How much rainforest is lost each year / each day?
The world lost a record 6.7 million hectares of tropical primary rainforest in 2024, an area almost the size of Panama, as per satellite imagery research from the University of Maryland's GLAD Lab and Global Forest Watch. This averages at the area of 18 football pitches of primary forest lost every minute. This was 80% more deforestation than 2023, and the highest figure recorded in at least two decades of satellite monitoring.
For the first time on record, in 2024 fires (not agriculture) were the leading cause of tropical primary forest loss, accounting for nearly 50% of all deforestation (GFW). The remaining loss was driven mainly by agricultural clearance and logging; despite global commitments to reduce deforestation, tropical forest loss from non-fire human drivers actually increased by 14% from 2024 to 2023.

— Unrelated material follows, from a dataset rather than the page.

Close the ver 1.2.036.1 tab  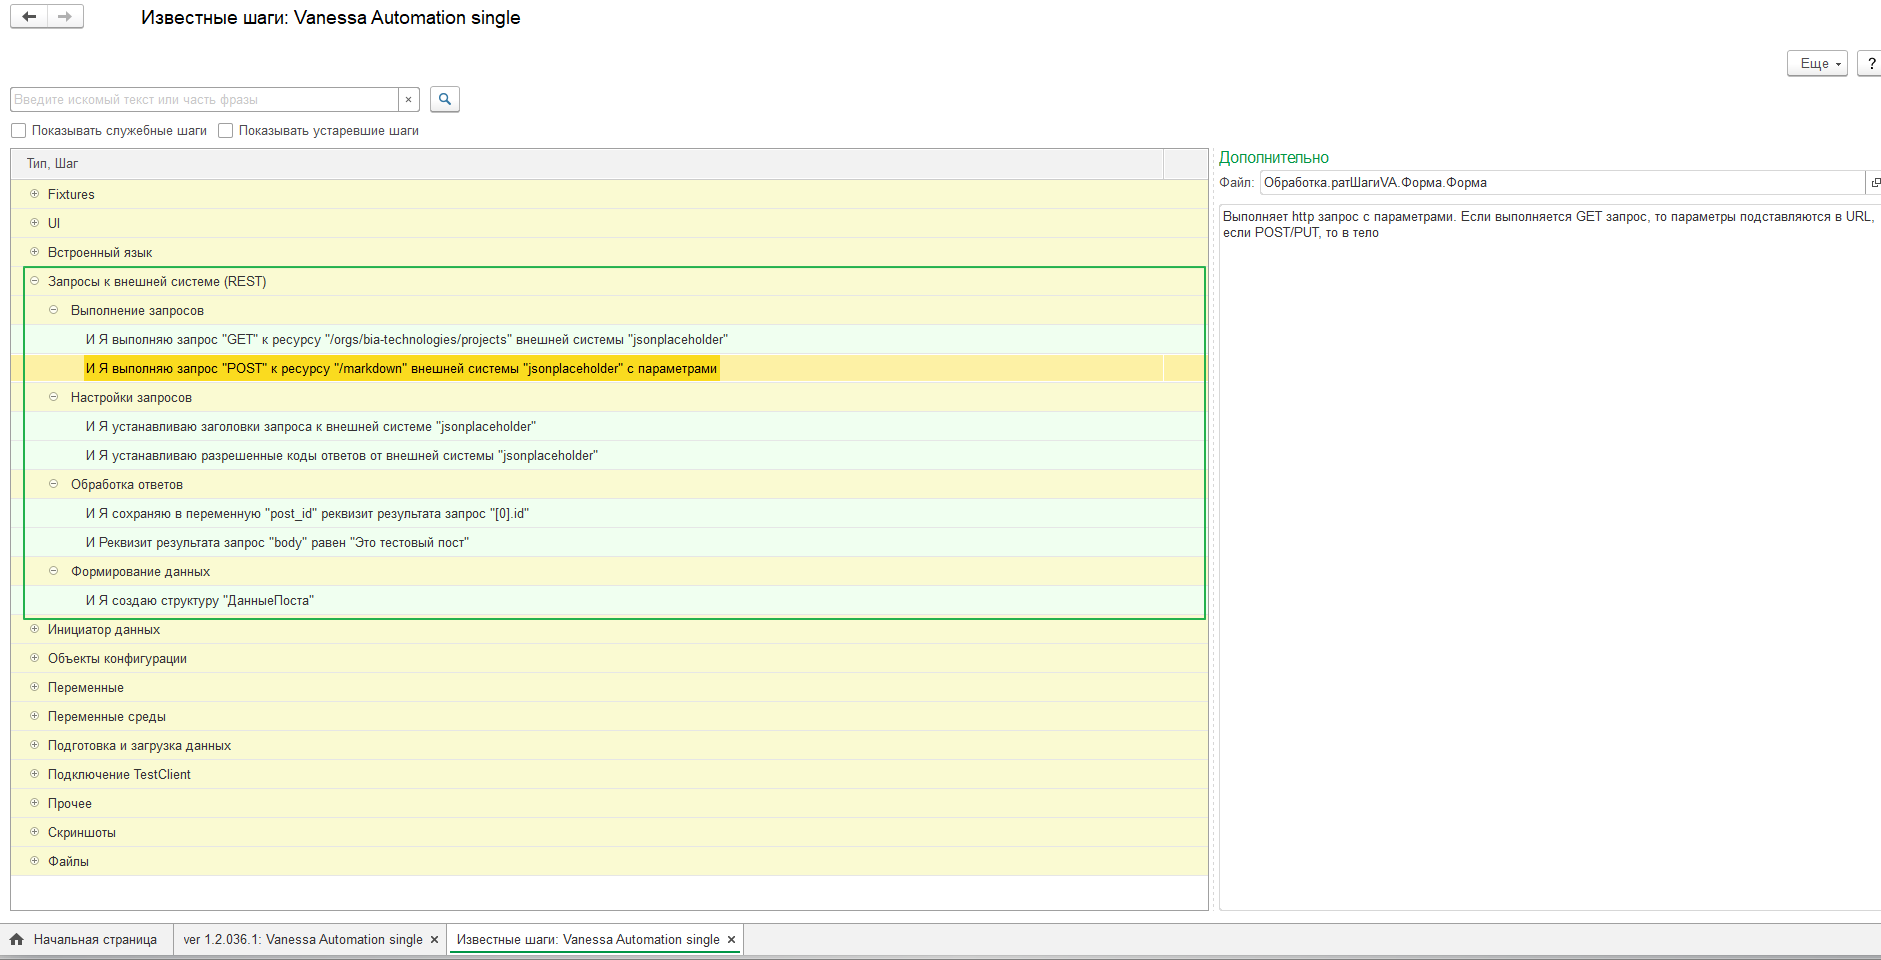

Globally, total tree cover loss across all forest types reached 30 million hectares in 2024, an area roughly the size of Italy, the highest on record since satellite monitoring began. The fires responsible for much of this loss emitted 4.1 gigatons of greenhouse gases globally, more than four times the emissions from all air travel in 2023 (Mongabay).

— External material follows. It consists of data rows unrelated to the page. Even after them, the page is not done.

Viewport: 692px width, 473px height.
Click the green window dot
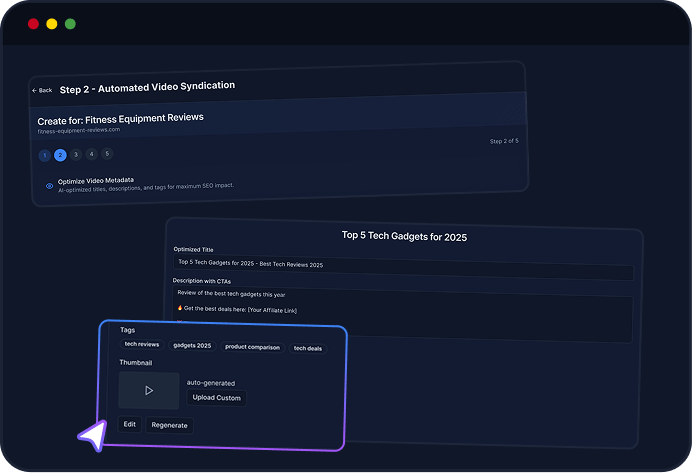click(70, 23)
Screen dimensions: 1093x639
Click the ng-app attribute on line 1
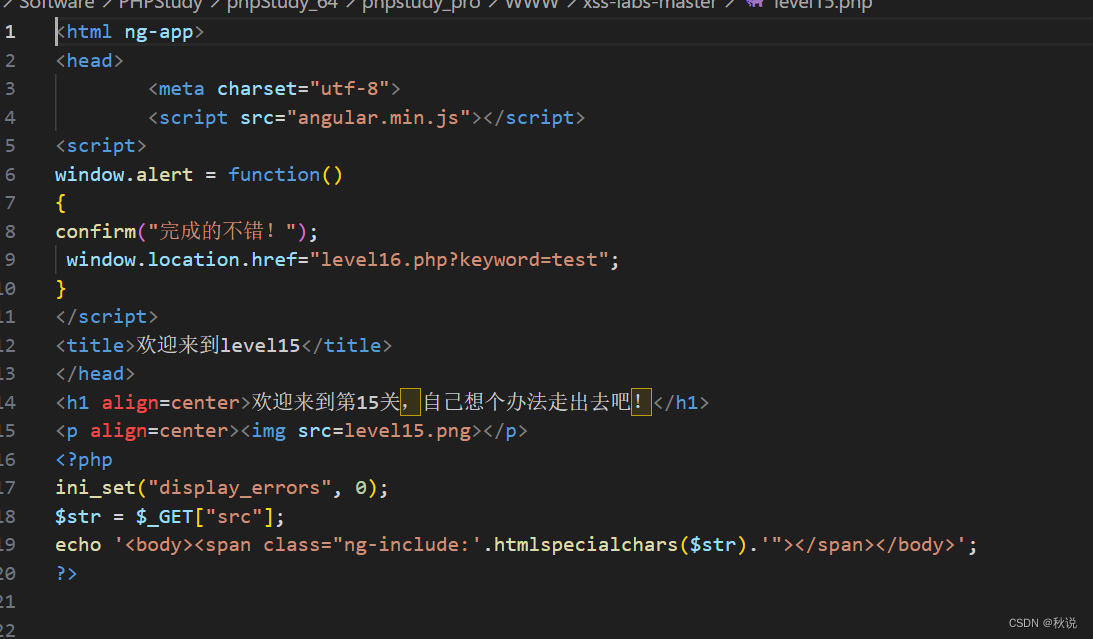pos(158,31)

Latin American rainforests suffered particularly badly in 2024. Brazil (home to more tropical forest than any other country) saw wildfires cause six times more forest loss than in 2023, as an extreme climate-change exacerbated drought made fires more intense and harder to control. Nicaragua had the highest percentage of primary forest loss of any country in 2024, at 4.7%, with nearly 78% of loss occurring in the Bosawás Biosphere Reserve
Of the 20 countries with the largest areas of primary forest, 17 have higher primary forest loss today than when the Glasgow Leaders Declaration on Forests and Land Use was signed in 2021 (to halt and reverse forest loss and land degradation by 2030). To eliminate deforestation by 2030, tropical forest loss would need to have been down to around 3.6 million hectares in 2024, not the recorded 6.7 million. To secure a biodiverse future with a healthy forested ecosystem, humanity is moving in the wrong direction.
Rainforest Concern is actively fighting deforestation and the loss of biodiversity. Over the last 32 years, Rainforest Concern has been instrumental in protecting 2.2 million hectares of threatened forest.